Dapropy

A Python library for automated preprocessing of mixed numeric, categorical, and text data.

These details have not been verified by PyPI

Project links

Homepage

License
- OSI Approved :: MIT License
Operating System
- OS Independent
Programming Language
- Python :: 3

Project description

Dapropy

A lightweight Python library for automated preprocessing of datasets containing mixed numeric, categorical, and text features. It cleans text, handles missing values, encodes categories, scales numerics, and persists transformers for consistent training and inference.

✨ Features

Mixed-type handling: numeric, categorical, and text columns in one pipeline
Missing values: simple fill strategies or mixed-type KNN imputation
Categorical encoding: Label encoding or One-Hot encoding
Scaling: standardization for numeric features
Text processing: clean HTML/URLs/emojis, lowercase, spell-correct, remove stopwords, stem, then Bag-of-Words
Optional data cleanup: basic inconsistency fixes, partial outlier capping, partial noise reduction
Persistence: saves encoders, vectorizer, scalers, imputer, and feature order for inference reproducibility

📦 Installation

pip install git+https://github.com/BlackIIIWhite/Dapropy

Python 3.8+ is required.

Note: On first use, NLTK resources are downloaded automatically (e.g., punkt, stopwords).

(Stored data entries)
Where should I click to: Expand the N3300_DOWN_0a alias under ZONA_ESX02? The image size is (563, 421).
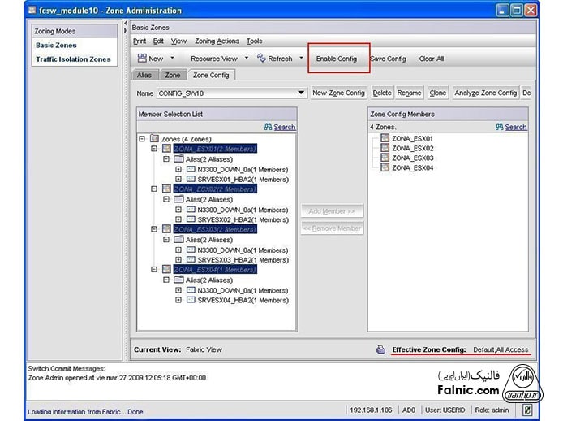178,210

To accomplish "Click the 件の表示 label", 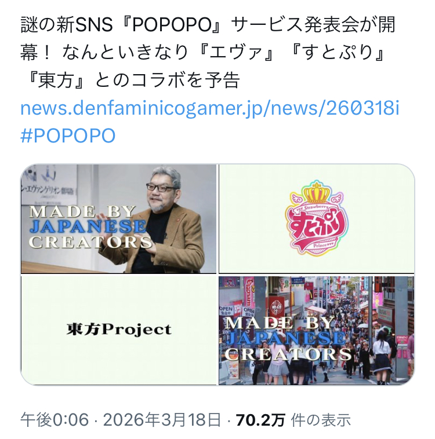I will 321,420.
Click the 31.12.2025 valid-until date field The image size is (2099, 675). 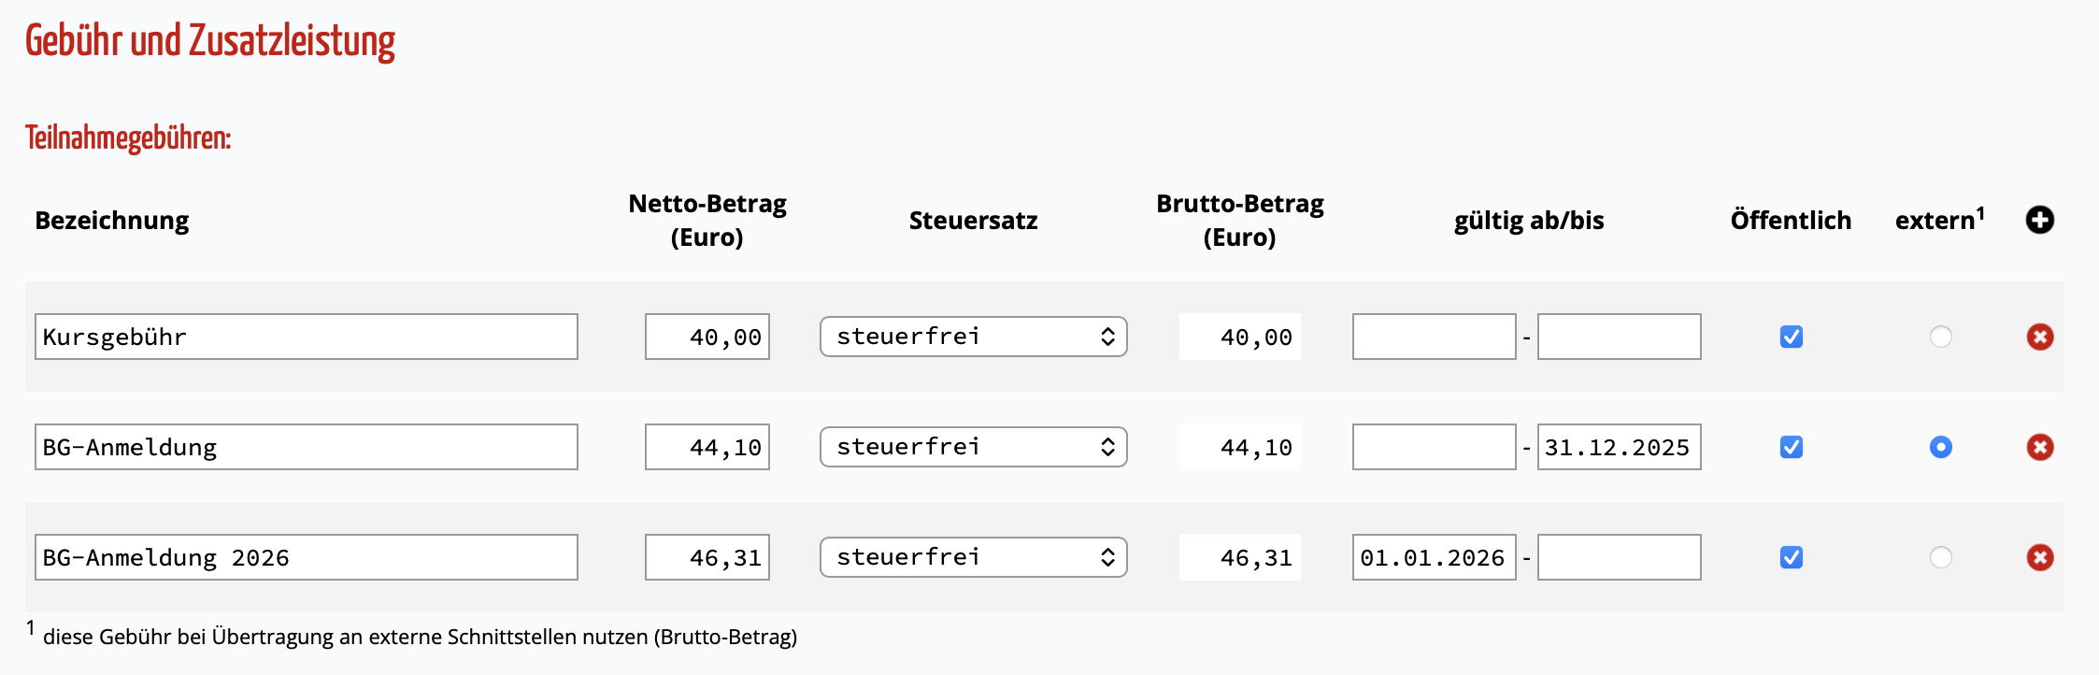pyautogui.click(x=1619, y=447)
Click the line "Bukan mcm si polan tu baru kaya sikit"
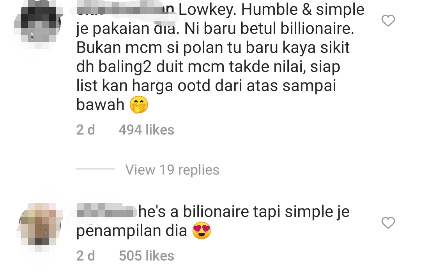The height and width of the screenshot is (278, 421). pos(213,48)
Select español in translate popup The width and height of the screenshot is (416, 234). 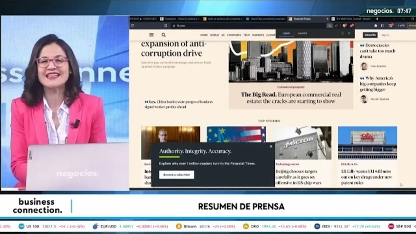click(302, 33)
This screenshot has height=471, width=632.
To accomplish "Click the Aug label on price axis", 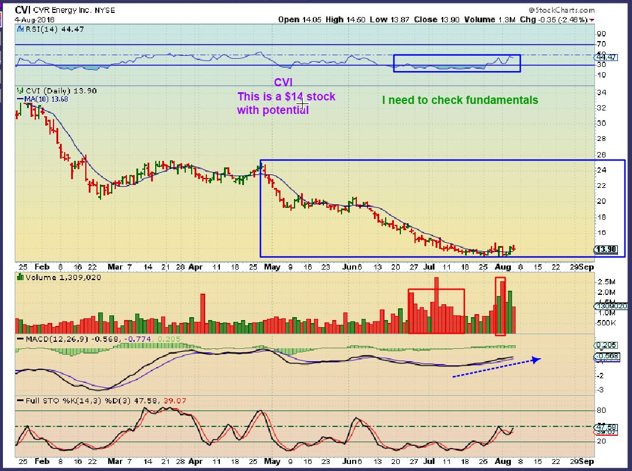I will coord(502,267).
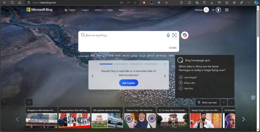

### [Work instructions]
Write out the Dapropy description word for word, everything from "Project description" down to "training and inference.".

### [Expected answer]
Project description

Dapropy

A lightweight Python library for automated preprocessing of datasets containing mixed numeric, categorical, and text features. It cleans text, handles missing values, encodes categories, scales numerics, and persists transformers for consistent training and inference.